May God deliver us from the platitudes of uninformed atheists and uninformed theists.
Mark Porter
New Lambton, NSW
Gene genies
Sir: ‘The return of eugenics’ (2 April) links a new technology of gene modification to historic dreams of genetic purification. But we are of course more than our DNA; each of us is a unique person, each mortal, and each worth the attention of science and medicine to alleviate our suffering. This means we must not totally ban the technology of crispr-CAS9, which allows specific editing of even a single letter within our 3 billion-letter human genomes, because it opens many doors to medicine. The single distinction that would allow this technology to serve medicine without also bringing down the curse of rational eugenics would be a ban on all manipulation of cells that make sperm or egg cells; that is, the human germ line.
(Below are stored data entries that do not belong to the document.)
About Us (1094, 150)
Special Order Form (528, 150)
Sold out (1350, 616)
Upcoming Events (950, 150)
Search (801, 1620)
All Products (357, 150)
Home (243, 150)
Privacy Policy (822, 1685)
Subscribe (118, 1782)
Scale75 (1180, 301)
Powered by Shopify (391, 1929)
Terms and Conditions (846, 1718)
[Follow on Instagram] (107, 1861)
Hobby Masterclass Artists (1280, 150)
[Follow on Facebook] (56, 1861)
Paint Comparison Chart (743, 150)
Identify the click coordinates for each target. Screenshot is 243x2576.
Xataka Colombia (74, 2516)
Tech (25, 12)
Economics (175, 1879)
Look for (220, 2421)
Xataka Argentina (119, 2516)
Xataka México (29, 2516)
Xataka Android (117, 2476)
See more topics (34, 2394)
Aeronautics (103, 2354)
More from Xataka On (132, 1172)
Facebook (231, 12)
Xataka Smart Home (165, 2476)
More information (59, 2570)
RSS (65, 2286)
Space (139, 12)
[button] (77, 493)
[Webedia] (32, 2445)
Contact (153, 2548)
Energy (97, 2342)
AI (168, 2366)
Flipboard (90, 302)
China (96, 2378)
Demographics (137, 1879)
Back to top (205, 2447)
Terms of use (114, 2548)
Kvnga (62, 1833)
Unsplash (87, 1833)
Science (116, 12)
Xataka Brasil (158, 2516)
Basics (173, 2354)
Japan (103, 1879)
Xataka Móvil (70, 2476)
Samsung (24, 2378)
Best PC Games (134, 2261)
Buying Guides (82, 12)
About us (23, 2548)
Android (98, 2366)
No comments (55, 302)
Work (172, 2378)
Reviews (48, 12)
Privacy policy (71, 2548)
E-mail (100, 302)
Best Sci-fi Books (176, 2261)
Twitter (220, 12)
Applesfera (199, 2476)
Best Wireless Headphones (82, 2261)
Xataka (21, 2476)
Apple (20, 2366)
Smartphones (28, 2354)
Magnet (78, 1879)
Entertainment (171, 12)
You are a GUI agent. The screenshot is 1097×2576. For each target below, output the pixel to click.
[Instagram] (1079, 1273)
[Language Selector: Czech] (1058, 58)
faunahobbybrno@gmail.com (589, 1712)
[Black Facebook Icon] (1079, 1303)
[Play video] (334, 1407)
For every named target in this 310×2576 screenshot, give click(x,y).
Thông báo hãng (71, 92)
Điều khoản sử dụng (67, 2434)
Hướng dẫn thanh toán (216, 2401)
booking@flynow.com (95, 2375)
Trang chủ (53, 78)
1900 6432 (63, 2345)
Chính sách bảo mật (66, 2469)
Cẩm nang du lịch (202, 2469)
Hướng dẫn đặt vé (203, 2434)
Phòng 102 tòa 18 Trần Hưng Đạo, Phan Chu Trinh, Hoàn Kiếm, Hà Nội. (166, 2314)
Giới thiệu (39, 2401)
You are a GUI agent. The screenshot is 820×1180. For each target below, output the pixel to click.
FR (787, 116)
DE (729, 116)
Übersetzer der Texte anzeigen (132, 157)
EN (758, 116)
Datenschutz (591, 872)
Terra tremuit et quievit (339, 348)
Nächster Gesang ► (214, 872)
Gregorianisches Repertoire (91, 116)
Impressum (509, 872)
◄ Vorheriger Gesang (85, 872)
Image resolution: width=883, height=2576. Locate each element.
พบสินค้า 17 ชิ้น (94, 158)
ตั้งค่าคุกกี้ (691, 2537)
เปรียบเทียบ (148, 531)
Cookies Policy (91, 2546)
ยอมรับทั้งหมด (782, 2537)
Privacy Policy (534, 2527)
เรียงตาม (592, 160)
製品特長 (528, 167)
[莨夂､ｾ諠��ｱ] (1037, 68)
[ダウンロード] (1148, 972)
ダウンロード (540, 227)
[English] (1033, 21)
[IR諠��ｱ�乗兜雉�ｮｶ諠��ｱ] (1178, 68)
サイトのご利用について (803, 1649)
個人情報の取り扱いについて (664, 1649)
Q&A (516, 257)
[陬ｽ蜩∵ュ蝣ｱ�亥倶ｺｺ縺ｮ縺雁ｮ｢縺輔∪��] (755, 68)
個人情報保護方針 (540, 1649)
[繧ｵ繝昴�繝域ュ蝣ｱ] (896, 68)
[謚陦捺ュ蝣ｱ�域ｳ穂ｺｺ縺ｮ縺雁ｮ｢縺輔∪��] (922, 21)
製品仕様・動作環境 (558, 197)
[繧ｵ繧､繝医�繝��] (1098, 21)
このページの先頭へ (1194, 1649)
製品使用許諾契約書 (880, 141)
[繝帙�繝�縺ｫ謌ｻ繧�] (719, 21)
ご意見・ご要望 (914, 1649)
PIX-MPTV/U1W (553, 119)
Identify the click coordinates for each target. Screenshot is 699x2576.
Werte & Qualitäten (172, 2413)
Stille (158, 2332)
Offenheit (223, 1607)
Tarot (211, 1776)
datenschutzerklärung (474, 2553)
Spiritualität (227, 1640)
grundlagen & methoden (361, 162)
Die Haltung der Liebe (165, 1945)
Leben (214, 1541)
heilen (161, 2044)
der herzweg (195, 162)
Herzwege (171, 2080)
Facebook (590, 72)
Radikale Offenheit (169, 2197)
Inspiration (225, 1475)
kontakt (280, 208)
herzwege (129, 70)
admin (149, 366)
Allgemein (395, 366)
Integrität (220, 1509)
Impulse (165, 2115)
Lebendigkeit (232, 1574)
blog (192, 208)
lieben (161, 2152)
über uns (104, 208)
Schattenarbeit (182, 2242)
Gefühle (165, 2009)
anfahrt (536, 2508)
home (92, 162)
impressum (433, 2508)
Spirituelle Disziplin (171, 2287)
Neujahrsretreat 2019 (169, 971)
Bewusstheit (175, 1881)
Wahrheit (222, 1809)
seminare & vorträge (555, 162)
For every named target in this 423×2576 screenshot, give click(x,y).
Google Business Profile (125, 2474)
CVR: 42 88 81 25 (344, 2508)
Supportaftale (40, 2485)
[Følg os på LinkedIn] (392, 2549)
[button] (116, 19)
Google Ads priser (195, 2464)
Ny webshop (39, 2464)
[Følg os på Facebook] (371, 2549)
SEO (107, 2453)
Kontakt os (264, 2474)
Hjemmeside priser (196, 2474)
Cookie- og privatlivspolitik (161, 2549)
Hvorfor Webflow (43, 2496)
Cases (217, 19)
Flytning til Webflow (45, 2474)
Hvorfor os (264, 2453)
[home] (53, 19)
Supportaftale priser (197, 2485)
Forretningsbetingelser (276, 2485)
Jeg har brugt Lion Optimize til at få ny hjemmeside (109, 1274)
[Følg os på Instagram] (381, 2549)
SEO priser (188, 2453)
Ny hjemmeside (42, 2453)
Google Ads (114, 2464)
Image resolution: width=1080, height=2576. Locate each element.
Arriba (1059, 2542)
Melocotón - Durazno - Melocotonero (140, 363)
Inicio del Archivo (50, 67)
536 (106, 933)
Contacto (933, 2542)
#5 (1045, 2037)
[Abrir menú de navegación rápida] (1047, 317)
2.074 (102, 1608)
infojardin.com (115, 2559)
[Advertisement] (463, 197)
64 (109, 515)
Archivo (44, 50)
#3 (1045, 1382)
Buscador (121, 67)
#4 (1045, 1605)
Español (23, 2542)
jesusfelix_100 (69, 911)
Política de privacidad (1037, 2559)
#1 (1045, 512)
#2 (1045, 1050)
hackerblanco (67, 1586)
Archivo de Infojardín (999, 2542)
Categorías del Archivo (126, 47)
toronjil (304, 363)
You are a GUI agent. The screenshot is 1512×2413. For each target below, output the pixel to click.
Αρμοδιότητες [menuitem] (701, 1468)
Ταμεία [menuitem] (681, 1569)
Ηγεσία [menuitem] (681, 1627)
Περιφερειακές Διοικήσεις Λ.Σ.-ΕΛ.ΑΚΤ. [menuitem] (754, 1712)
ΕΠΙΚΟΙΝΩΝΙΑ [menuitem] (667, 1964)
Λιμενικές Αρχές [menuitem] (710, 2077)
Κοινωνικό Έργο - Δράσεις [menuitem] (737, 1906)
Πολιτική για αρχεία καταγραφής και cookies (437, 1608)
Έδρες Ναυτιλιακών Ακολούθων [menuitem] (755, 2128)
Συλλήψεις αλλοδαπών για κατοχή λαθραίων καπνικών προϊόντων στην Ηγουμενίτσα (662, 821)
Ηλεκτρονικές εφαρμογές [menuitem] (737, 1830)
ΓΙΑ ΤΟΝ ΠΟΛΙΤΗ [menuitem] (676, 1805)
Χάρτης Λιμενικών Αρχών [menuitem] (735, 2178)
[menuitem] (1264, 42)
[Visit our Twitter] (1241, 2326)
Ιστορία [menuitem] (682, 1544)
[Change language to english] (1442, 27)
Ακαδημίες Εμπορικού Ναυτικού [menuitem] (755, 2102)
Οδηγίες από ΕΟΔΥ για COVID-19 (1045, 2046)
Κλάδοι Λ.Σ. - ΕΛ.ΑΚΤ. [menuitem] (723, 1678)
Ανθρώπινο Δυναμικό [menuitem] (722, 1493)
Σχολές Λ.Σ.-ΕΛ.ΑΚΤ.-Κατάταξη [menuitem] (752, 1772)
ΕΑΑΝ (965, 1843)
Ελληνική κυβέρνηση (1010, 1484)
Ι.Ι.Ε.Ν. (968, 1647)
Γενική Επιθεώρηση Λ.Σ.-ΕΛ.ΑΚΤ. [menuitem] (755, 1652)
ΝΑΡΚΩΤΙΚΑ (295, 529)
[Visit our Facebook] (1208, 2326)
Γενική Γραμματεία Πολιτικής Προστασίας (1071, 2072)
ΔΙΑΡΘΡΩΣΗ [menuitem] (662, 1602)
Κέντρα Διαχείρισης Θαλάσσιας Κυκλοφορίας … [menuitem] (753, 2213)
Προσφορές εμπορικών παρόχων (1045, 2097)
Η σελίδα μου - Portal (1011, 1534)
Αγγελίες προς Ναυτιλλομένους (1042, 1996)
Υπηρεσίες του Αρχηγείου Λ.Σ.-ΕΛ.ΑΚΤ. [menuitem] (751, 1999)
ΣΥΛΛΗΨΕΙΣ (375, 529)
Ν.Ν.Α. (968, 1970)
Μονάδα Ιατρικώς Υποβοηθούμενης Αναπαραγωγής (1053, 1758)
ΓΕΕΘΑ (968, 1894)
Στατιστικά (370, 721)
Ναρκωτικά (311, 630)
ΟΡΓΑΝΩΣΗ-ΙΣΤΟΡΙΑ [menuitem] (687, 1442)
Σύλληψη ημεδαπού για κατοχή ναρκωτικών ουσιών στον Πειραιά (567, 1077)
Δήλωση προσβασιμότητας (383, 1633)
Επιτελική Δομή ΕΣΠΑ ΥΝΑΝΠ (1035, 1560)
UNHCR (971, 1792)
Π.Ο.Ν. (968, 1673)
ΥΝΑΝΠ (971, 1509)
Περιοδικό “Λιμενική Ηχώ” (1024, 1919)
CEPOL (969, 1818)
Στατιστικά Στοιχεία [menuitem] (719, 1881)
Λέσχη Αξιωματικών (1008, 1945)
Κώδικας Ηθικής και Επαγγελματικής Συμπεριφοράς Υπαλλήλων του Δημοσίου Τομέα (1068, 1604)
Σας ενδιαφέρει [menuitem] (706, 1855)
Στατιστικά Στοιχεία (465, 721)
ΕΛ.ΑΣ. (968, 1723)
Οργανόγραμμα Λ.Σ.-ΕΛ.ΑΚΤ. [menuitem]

That would allow the treatment and cure of a person by DNA modification, without reopening a punitive eugenic path to two kinds of people.
Robert Pollack
Department of Biological Sciences, Columbia University
Embryo selection
Sir: Fraser Nelson is right to identify the developments in human gene-editing as being of profound importance to the future of humanity. However, gene-editing technology is extremely limited in its ability to change traits such as height and intelligence, because there are thousands of genetic variants that affect complex traits such as these, most of them not known. There are, however, technologies other than gene-editing to be worried about. Parents could select the embryo with the greatest genetic potential for height and intelligence out of a pre-implantation selection, for example. The technologies and information necessary for this are close to ready. If restricted to the rich, the implications for growing inequality will be dramatic.
Alexander Young
Wellcome Trust Centre for Human Genetics, University of Oxford
The punitive Living Wage
Sir: Martin Vander Weyer is remarkably sanguine about the Living Wage (Any Other Business, 2 April). He should talk to James Forsyth who, as ever, was on target. When it is fully implemented at £9 per hour by 2020, the pay for those over 25 will have risen by some 50 per cent above the recent minimum wage, and with all the add-ons of social security, holidays, pensions and so on, the true cost will be over £11 an hour, higher even than in the USA. This unprecedented increase will bring a wage explosion, higher unemployment and reduced exports. There was a time when government would do anything to tame inflation. George Osborne, our inexperienced social interventionist Chancellor, has really let the inflation genie out of the bottle, and it will be hard to get it in again.